_Fragmento citado_
- - - - - - -

Su señorío, y elegancia, así como los de su esposa, Haydée, han sido proverbiales durante una década en Punta del Este, desde que fijaron allí su residencia al comenzar el siglo.
Benjamín de una familia de cinco hermanos, ─ donde su padre, un militar barcelonés de origen andaluz, cedía el mando ante la recia ternura de la esposa catalana ─ don Fernando se caracterizó, ya desde la infancia, por su humor travieso, terror de maestros y directores de los variados colegios por los que debió desfilar en su Barcelona natal. Para desesperación de la familia, aquel niño de viva inteligencia se aburría tanto en las clases llenas de rigurosas disciplinas y adaptadas a la medianía de las otras inteligencias menos vivaces, que se pasaba inventando diabluras para hacer reír a los compañeros y desesperar a los profesores. Según él mismo contaba, los padres eran citados con cierta frecuencia, para sugerirles que subirían varios grados en la estima de las autoridades escolares si tenían la bondad de librarlas de la asistencia de tan pícaro alumno.

- - - - - - -

_Datos_

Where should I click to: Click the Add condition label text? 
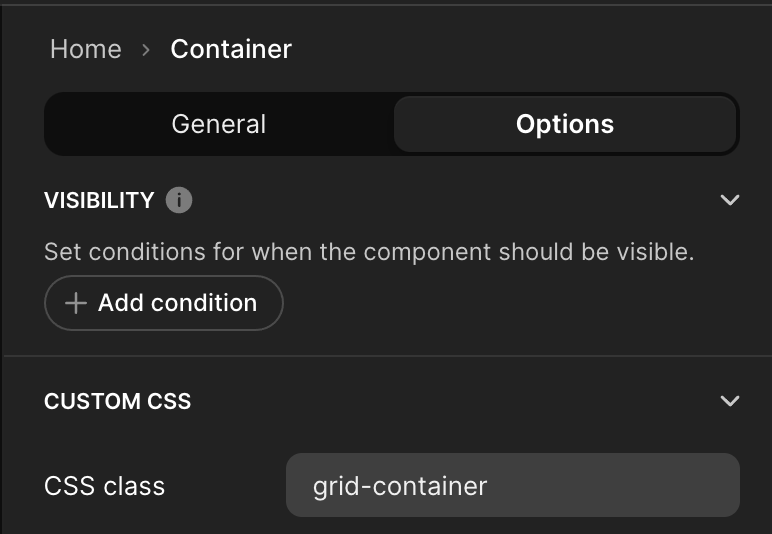click(177, 303)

- - - - - - -

_Detalles del problema_
Devuelve completo y sin ningún cambio el fragmento sobre don Fernando que aparece más arriba.

_Respuesta correspondiente_
Su señorío, y elegancia, así como los de su esposa, Haydée, han sido proverbiales durante una década en Punta del Este, desde que fijaron allí su residencia al comenzar el siglo.
Benjamín de una familia de cinco hermanos, ─ donde su padre, un militar barcelonés de origen andaluz, cedía el mando ante la recia ternura de la esposa catalana ─ don Fernando se caracterizó, ya desde la infancia, por su humor travieso, terror de maestros y directores de los variados colegios por los que debió desfilar en su Barcelona natal. Para desesperación de la familia, aquel niño de viva inteligencia se aburría tanto en las clases llenas de rigurosas disciplinas y adaptadas a la medianía de las otras inteligencias menos vivaces, que se pasaba inventando diabluras para hacer reír a los compañeros y desesperar a los profesores. Según él mismo contaba, los padres eran citados con cierta frecuencia, para sugerirles que subirían varios grados en la estima de las autoridades escolares si tenían la bondad de librarlas de la asistencia de tan pícaro alumno.